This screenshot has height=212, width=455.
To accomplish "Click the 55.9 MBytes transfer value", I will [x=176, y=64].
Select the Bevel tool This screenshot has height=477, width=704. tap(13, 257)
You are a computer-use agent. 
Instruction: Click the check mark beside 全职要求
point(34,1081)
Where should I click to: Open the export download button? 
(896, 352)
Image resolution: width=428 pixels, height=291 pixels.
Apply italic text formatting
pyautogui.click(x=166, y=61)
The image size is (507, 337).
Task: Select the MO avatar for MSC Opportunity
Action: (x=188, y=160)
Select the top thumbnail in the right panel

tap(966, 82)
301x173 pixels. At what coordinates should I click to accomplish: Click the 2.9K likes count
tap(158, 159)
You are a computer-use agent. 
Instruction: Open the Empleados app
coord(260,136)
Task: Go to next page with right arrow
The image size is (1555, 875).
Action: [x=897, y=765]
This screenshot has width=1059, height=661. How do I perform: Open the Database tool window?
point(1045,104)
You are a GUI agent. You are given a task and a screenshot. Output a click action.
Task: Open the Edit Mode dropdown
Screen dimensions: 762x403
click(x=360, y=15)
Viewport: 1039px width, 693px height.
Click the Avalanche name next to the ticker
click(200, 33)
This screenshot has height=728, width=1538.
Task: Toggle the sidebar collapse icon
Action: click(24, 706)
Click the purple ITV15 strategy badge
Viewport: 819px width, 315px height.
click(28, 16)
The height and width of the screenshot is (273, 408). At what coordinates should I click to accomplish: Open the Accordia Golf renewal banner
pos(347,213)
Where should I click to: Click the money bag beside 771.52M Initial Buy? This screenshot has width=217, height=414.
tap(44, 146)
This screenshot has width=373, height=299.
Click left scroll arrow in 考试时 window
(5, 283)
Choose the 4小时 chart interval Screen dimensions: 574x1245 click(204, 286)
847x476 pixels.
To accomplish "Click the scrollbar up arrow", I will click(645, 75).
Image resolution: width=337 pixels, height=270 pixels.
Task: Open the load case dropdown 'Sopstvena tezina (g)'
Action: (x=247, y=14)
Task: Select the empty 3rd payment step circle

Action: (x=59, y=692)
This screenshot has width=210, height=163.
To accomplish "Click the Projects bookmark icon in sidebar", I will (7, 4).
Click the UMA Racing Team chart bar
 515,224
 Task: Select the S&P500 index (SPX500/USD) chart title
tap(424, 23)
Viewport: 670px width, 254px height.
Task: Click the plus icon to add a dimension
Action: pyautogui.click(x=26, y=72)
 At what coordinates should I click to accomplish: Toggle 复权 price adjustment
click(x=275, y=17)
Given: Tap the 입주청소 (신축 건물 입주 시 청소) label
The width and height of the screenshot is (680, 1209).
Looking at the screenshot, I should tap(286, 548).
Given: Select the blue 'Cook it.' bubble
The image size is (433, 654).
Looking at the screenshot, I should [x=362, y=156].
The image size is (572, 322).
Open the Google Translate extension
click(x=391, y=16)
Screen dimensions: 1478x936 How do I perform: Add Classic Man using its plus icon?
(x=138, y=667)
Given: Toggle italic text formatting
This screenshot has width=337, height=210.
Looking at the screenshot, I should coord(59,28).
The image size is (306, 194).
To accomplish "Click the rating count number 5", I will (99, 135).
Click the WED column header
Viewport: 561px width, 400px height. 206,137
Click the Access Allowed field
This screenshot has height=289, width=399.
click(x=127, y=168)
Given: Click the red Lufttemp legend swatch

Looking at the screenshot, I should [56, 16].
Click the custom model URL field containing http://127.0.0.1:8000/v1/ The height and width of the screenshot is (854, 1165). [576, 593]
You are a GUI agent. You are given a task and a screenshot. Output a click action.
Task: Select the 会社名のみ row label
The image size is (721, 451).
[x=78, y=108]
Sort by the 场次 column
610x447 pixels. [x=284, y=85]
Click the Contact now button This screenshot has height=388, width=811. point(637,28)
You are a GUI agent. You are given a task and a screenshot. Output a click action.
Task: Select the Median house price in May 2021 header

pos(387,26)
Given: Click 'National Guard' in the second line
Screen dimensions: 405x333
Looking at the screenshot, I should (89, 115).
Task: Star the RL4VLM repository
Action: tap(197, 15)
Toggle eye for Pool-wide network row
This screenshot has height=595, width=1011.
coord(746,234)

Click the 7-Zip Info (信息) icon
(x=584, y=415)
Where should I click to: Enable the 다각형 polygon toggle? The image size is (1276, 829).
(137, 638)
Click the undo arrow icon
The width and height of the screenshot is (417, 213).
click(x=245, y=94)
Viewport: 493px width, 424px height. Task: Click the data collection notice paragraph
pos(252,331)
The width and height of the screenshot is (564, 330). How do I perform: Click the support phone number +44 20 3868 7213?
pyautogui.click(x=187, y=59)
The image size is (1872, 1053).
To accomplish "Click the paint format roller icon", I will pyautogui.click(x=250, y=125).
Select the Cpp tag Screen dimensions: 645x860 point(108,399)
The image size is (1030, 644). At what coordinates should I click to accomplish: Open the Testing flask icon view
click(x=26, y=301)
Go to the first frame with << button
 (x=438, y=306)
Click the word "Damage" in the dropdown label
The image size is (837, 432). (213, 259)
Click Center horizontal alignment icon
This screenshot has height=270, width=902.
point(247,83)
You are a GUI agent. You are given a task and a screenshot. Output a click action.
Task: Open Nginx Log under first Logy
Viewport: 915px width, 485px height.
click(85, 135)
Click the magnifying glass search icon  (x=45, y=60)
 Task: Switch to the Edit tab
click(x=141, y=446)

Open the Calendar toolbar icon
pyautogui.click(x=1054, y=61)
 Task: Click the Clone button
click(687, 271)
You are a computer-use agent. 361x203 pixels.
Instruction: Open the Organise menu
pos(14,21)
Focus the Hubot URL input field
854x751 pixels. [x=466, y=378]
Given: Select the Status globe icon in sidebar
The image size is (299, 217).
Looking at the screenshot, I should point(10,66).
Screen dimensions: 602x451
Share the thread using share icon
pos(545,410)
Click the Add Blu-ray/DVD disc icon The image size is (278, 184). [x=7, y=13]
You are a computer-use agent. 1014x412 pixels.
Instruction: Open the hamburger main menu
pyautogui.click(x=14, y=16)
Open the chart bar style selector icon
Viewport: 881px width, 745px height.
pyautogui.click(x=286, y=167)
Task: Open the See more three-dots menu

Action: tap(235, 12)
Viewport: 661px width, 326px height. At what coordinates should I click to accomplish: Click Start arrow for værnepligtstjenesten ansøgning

####################

> [What the exercise asks]:
Retype the entries above verbatim, starting at the line containing "Given: Click the red Lufttemp legend swatch" and ending at the line containing "(x=438, y=306)", both lines included.

> [Solution for this exercise]:
Given: Click the red Lufttemp legend swatch

Looking at the screenshot, I should [56, 16].
Click the custom model URL field containing http://127.0.0.1:8000/v1/ The height and width of the screenshot is (854, 1165). [576, 593]
You are a GUI agent. You are given a task and a screenshot. Output a click action.
Task: Select the 会社名のみ row label
The image size is (721, 451).
[x=78, y=108]
Sort by the 场次 column
610x447 pixels. [x=284, y=85]
Click the Contact now button This screenshot has height=388, width=811. point(637,28)
You are a GUI agent. You are given a task and a screenshot. Output a click action.
Task: Select the Median house price in May 2021 header

pos(387,26)
Given: Click 'National Guard' in the second line
Screen dimensions: 405x333
Looking at the screenshot, I should (89, 115).
Task: Star the RL4VLM repository
Action: tap(197, 15)
Toggle eye for Pool-wide network row
This screenshot has height=595, width=1011.
coord(746,234)

Click the 7-Zip Info (信息) icon
(x=584, y=415)
Where should I click to: Enable the 다각형 polygon toggle? The image size is (1276, 829).
(137, 638)
Click the undo arrow icon
The width and height of the screenshot is (417, 213).
click(x=245, y=94)
Viewport: 493px width, 424px height. Task: Click the data collection notice paragraph
pos(252,331)
The width and height of the screenshot is (564, 330). How do I perform: Click the support phone number +44 20 3868 7213?
pyautogui.click(x=187, y=59)
The image size is (1872, 1053).
To accomplish "Click the paint format roller icon", I will pyautogui.click(x=250, y=125).
Select the Cpp tag Screen dimensions: 645x860 point(108,399)
The image size is (1030, 644). At what coordinates should I click to accomplish: Open the Testing flask icon view
click(x=26, y=301)
Go to the first frame with << button
 (x=438, y=306)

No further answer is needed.